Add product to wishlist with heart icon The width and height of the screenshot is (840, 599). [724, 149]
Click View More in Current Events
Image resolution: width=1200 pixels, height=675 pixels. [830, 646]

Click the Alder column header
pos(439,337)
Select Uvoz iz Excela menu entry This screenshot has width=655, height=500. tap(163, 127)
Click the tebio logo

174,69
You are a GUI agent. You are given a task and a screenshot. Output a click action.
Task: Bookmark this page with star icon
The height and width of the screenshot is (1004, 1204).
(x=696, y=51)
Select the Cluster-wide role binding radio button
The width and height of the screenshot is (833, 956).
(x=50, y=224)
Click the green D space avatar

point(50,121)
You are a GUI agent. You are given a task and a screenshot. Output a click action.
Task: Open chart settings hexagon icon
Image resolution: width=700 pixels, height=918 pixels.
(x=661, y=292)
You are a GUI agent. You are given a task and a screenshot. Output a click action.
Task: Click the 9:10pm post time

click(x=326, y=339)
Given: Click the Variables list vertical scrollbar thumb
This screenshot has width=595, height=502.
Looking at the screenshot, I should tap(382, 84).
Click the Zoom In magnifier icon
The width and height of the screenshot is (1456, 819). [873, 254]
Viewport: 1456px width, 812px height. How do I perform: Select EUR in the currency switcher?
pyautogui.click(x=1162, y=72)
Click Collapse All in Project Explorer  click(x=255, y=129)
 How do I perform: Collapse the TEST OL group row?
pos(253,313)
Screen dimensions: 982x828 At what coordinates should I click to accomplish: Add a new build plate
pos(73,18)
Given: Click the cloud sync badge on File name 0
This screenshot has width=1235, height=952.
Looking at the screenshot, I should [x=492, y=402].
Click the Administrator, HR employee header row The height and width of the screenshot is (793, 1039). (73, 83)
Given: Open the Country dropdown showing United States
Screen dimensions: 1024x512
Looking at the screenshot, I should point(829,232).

Instructions for the task -> Please show every line of the entries above that contains the word "with".

Answer box ->
Add product to wishlist with heart icon The width and height of the screenshot is (840, 599). [724, 149]
Task: Bookmark this page with star icon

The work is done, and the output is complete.